Version 2 is almost here. V2 coming soon. Join 500+ users before launch.Download now
Protein facts for Walnuts per 100g and per 1 oz (~14 halves) serving. Values are USDA-approximate for raw or standard prepared state.
| Nutrient | Amount |
|---|---|
| Calories | 654 kcal |
| Protein | 15g |
| Total Carbohydrates | 14g |
| Dietary Fiber | 6.7g |
| Total Fat | 65g |
| Serving | Protein | Calories | Carbs | Fat |
|---|---|---|---|---|
| 1 oz (~14 halves) (28g) | 4.2g | 183 | 3.9g | 18.2g |
| 50g | 7.5g | 327 | 7g | 32.5g |
| 100g | 15g | 654 | 14g | 65g |
| 150g | 22.5g | 981 | 21g | 97.5g |
| 200g | 30g | 1308 | 28g | 130g |
Based on one 1 oz (~14 halves) serving (28g, 4.2g protein).

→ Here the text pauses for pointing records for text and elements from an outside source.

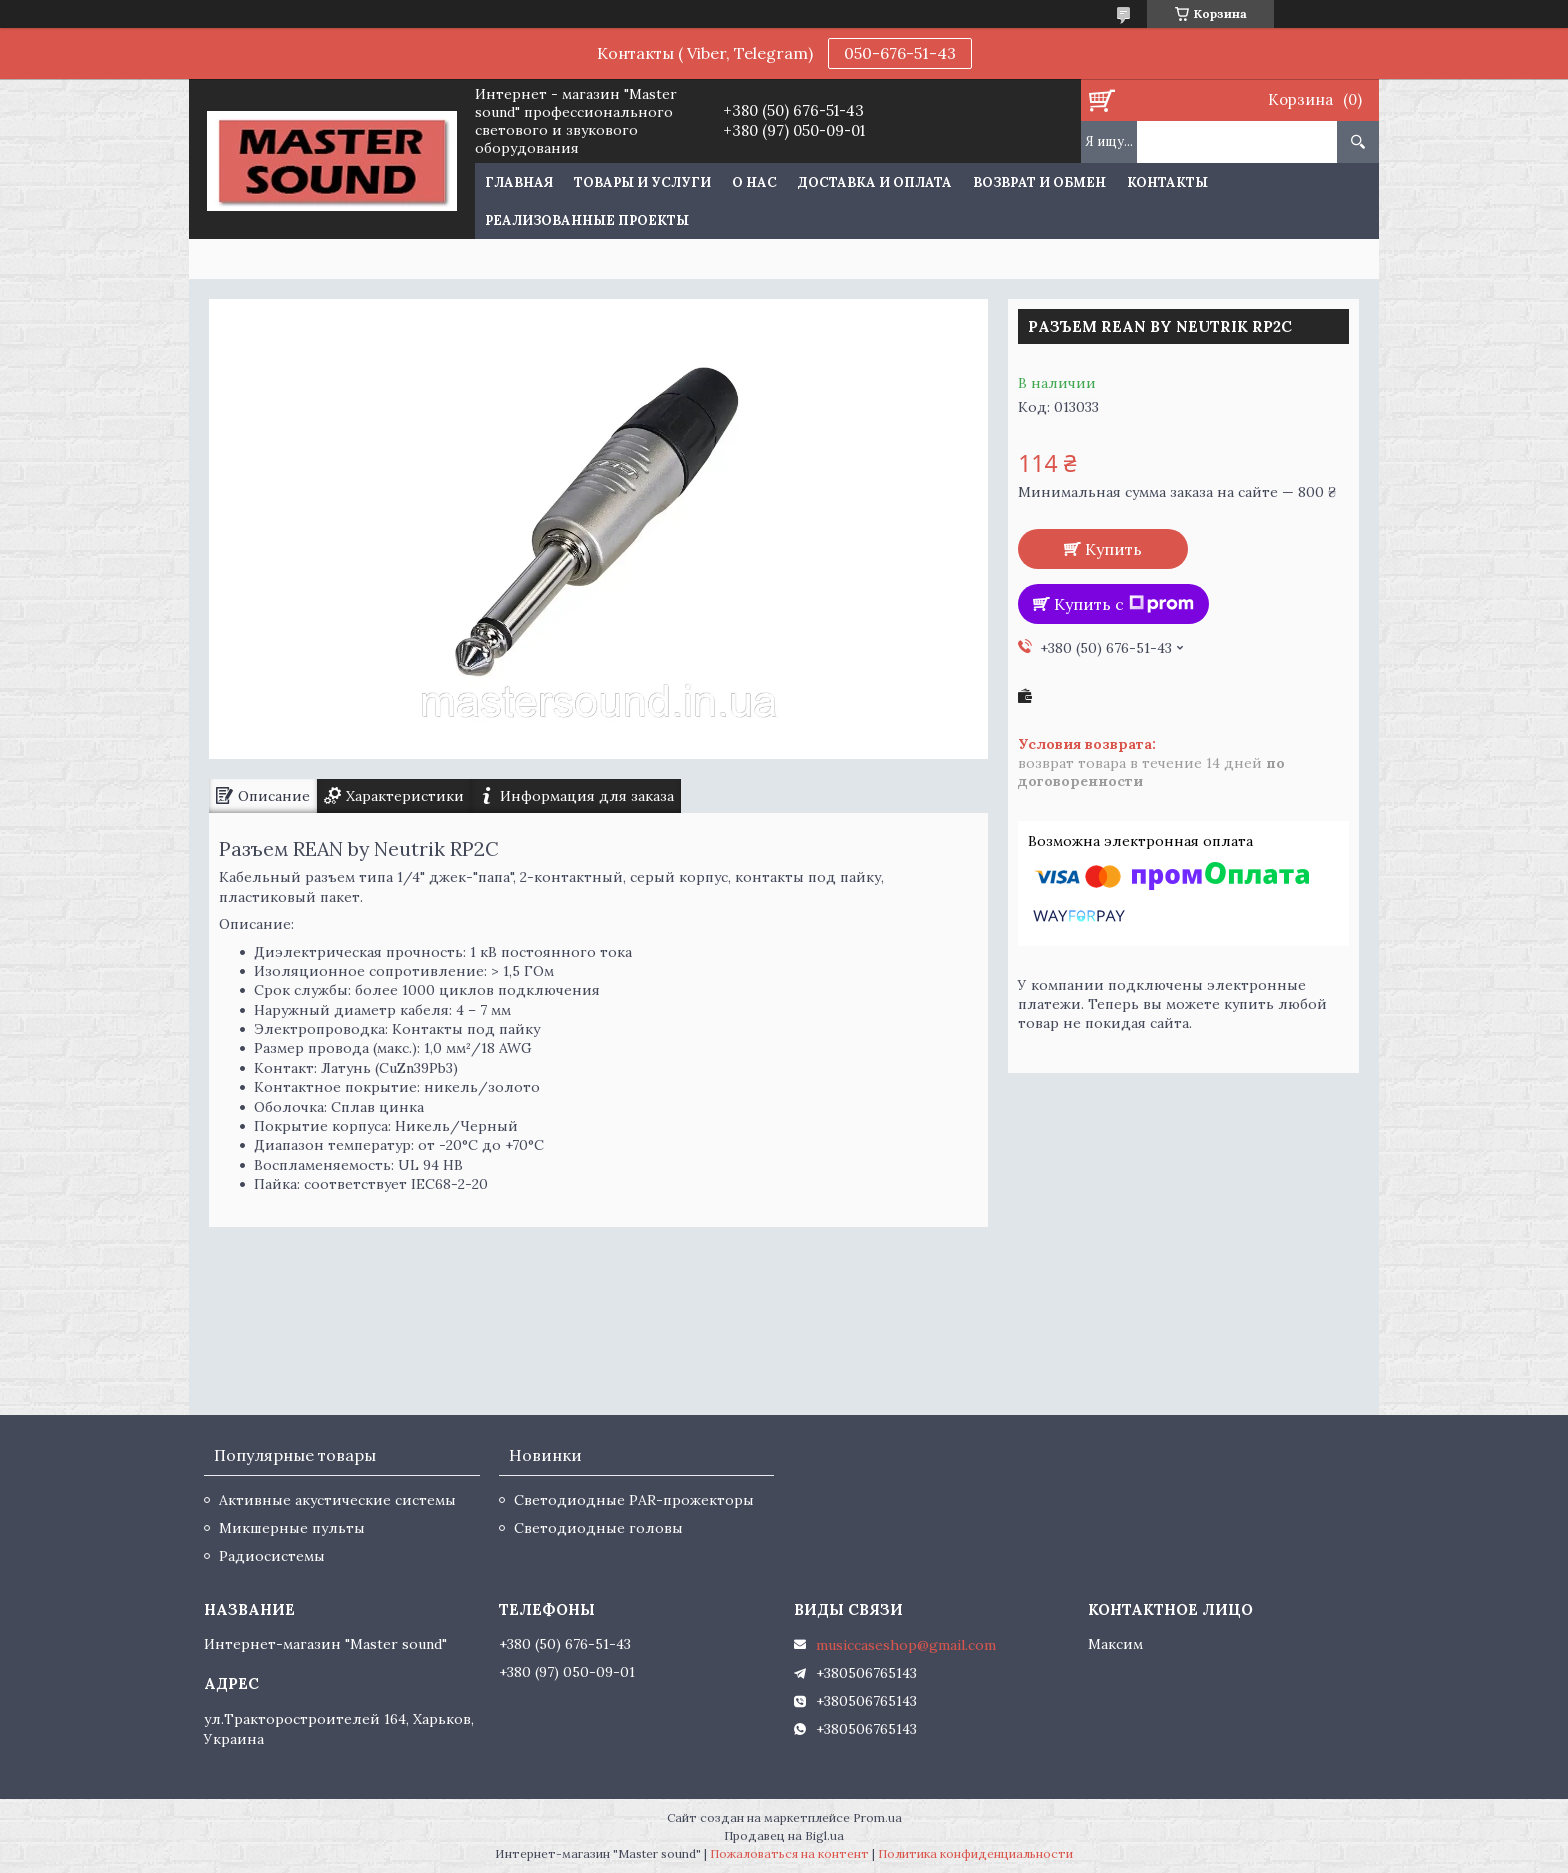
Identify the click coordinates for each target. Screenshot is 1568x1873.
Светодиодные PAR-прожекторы (634, 1500)
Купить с (1124, 604)
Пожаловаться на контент (789, 1853)
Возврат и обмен (1039, 182)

| Daily Protein Target | Target (g) | % Covered | Remaining (g) |
|---|---|---|---|
| Sedentary adult (0.8g/kg, ~150lb person) | 55g | 8% | 50.8g |
| Active adult (1.2g/kg, ~150lb person) | 82g | 5% | 77.8g |
| Athlete (1.6g/kg, ~150lb person) | 109g | 4% | 104.8g |
| Bodybuilder (2.0g/kg, ~150lb person) | 136g | 3% | 131.8g |
Yes. High-protein foods help preserve muscle mass during a calorie deficit. Walnuts provides 4.2g of protein per 1 oz (~14 halves). Track your total calories to ensure you remain in the deficit needed for fat loss.
Walnuts contains 15g of protein per 100g. A typical serving of 1 oz (~14 halves) (28g) provides 4.2g of protein. It ranks #53 out of 200 common foods for protein density.
Walnuts is classified as a Medium Protein Food (15g per 100g). It contributes meaningfully to your daily protein intake alongside other protein-rich foods.
Muscle synthesis requires adequate protein intake throughout the day. Walnuts provides 4.2g of protein per 1 oz (~14 halves), contributing to your daily target. For muscle building, most research supports 1.6 to 2.2g of protein per kg of body weight daily.
FitCommit's AI camera scanner identifies Walnuts from a photo and logs protein and macros automatically. Track your daily protein goal in real time.